La sociedad se ha acostumbrado a vivir con sus enormes problemas y tal vez por eso, parece normal un dicho como “hecha la ley, hecha la trampa”, que data de mucho tiempo atrás; por cierto, cuando los niveles de corrupción seguramente no eran tan altos como los que se perciben ahora. El punto de inflexión que marque una nueva y esperanzadora forma de pensamiento político que nos lleve a cambios importantes en la cultura reinante, para mejorar, será cuando entendamos que lo que significa realmente este dicho, es que la ley quedó mal hecha, y que se dejó margen para la trampa, no necesariamente en forma voluntaria, pero cuando menos si, ingenua.

¿Para qué sacamos legislaciones que no consultan nuestra realidad de corrupción? ¿Para qué hacemos procesos y procedimientos en las empresas que podrían ser contaminados? Mejor hacer el debido “análisis bajo corrupción” dejando de suponer que las cosas funcionarán del lado del “debiera ser”, y más bien, ¿no someter desde el principio cada ley, cada norma, cada procedimiento, y en este caso especial, el Código de Policía, a una discusión severa de las amenazas y vulnerabilidades existentes por la presencia de corrupción, a todo nivel en las instituciones o en las empresas, pero llamándolas e identificándolas por su nombre para tener la oportunidad de tenerlas en cuenta y evitarlas de ser posible? Así al menos mejoraríamos la posibilidad de acertar y nos ahorraríamos las lamentables consecuencias que a diario se registran.

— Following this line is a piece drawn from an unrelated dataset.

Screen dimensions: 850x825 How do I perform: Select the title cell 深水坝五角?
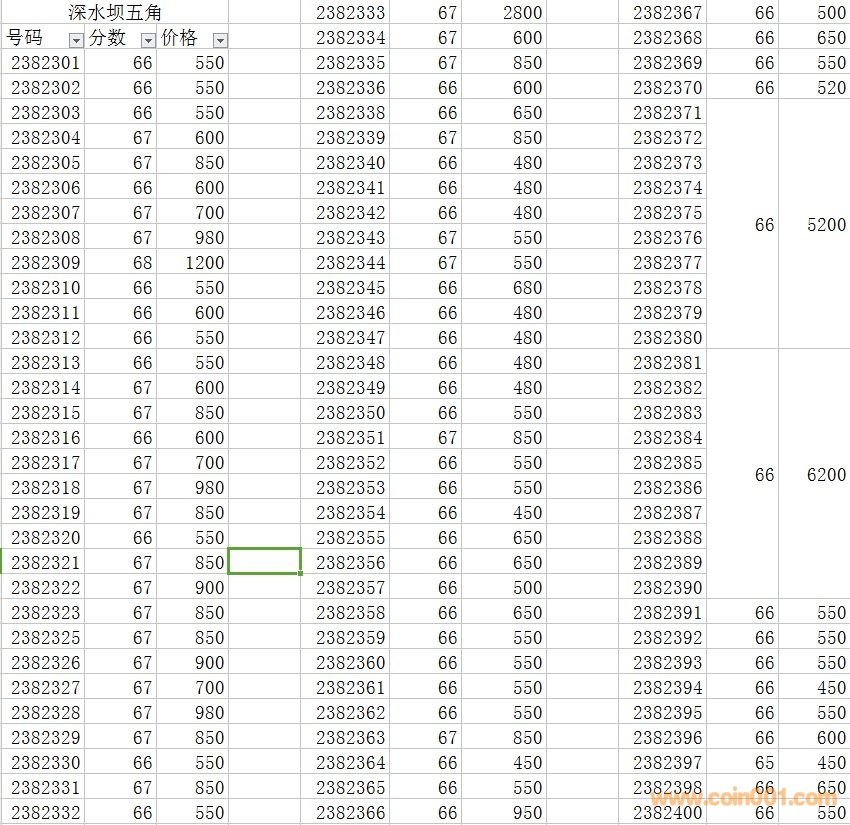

[1] De ninguna manera debe entenderse que por los casos y hechos salidos a la luz recientemente, pueda afirmarse que toda la institución de la Policía es corrupta; debe entenderse que hay si vulnerabilidad y que las amenazas están en la cultura reinante, y que, por lo tanto, el riesgo es evidente.

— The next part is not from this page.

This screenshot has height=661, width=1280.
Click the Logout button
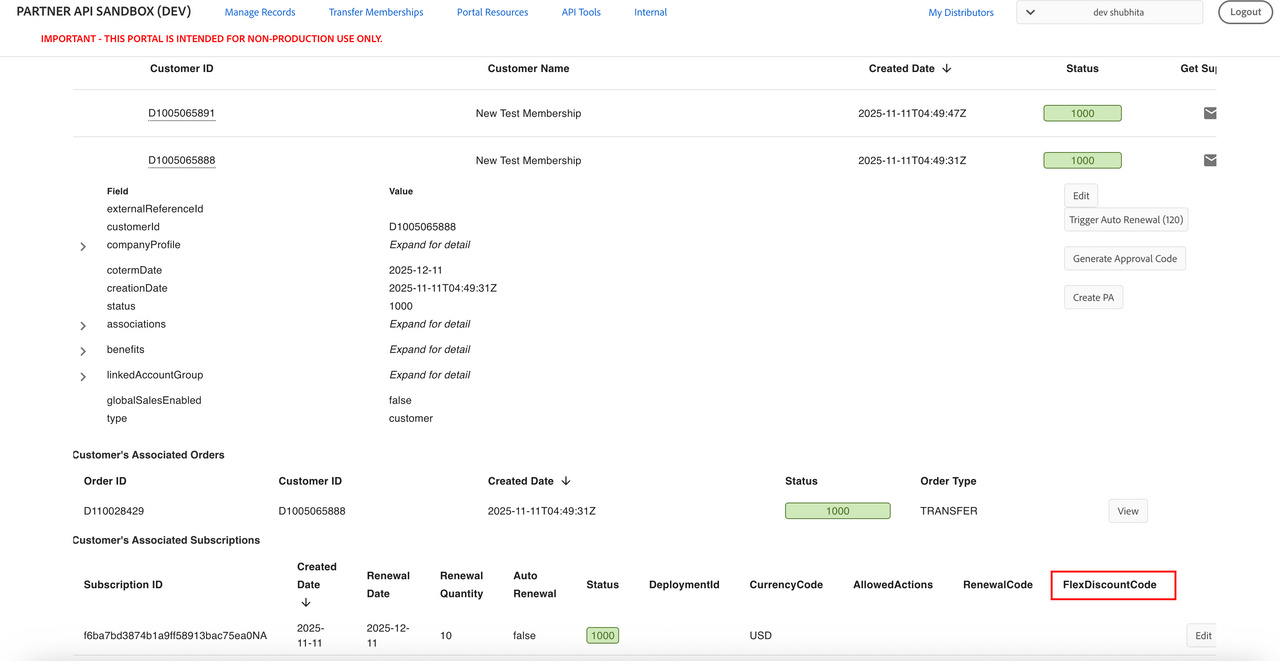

Imagen: Arreglo de noticias de prensa obtenidas de eltiempo.com y elespectador.com
Categories: Corrupción, Procesos

1 Comentario

  • Jose M Paz dice:

    La corrupción es el principal problema del país de lejos. Está en todas las instituciones como cáncer que limita el progreso de todos. Hay que ser claros que así como hay corruptos hay también gente honesta, que uno lo ve con sorpresa, pues tiende a generalizar que todos son corruptos en algunas instituciones.
    Enfrentarla como propone Rafael es una visión práctica y aterrizada para obtener resultados reales y lograr combatirla eficientemente.